Brief:
Print the data below exactly as it stands, and keep the pictures out.

Provided information:
• • • •
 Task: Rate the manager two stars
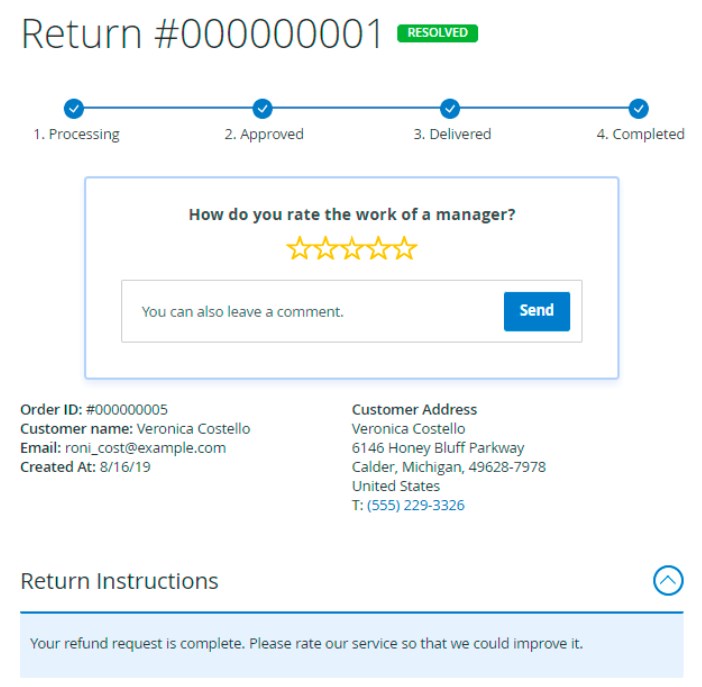coord(325,248)
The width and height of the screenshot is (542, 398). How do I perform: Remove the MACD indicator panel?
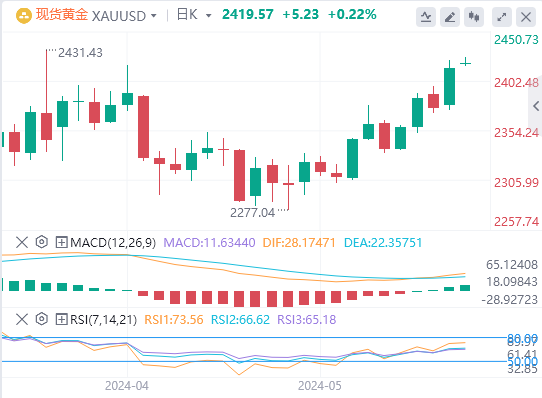(x=22, y=242)
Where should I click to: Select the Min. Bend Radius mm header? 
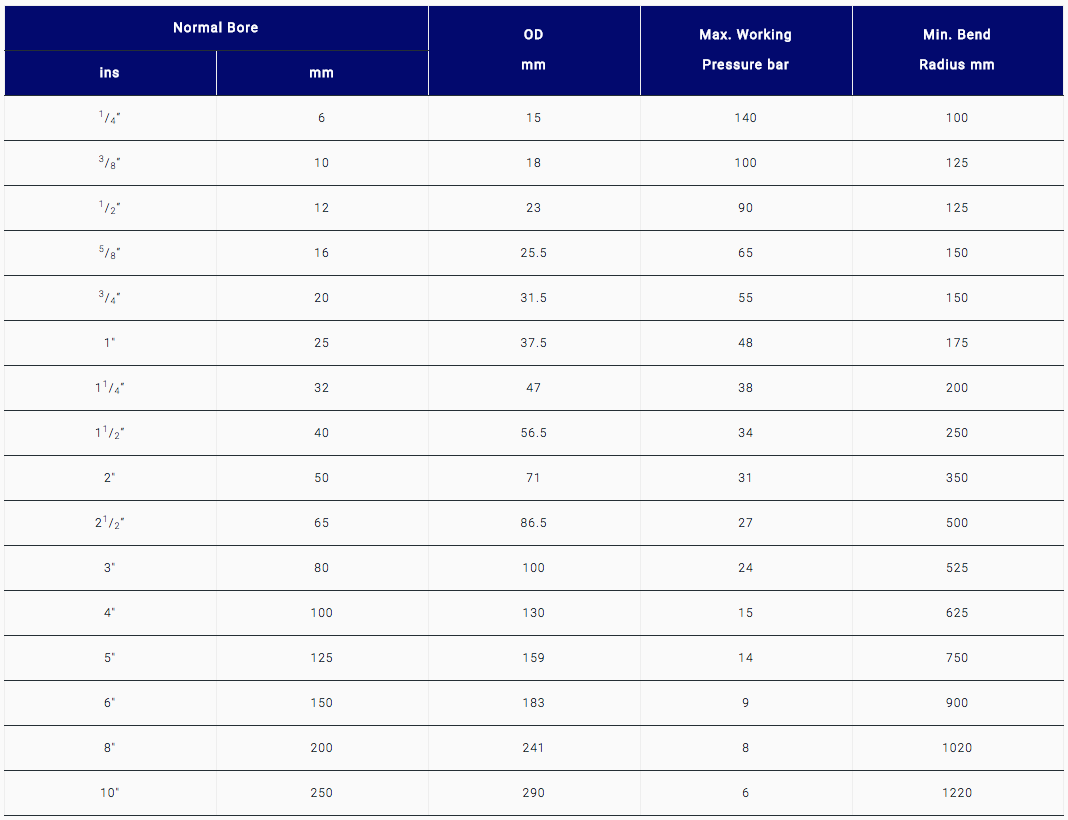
• • • •
Solution for this task:
 Task: Rate the manager two stars
coord(325,248)
The width and height of the screenshot is (542, 398). How do I perform: Remove the MACD indicator panel?
(x=22, y=242)
Where should I click to: Select the Min. Bend Radius mm header? 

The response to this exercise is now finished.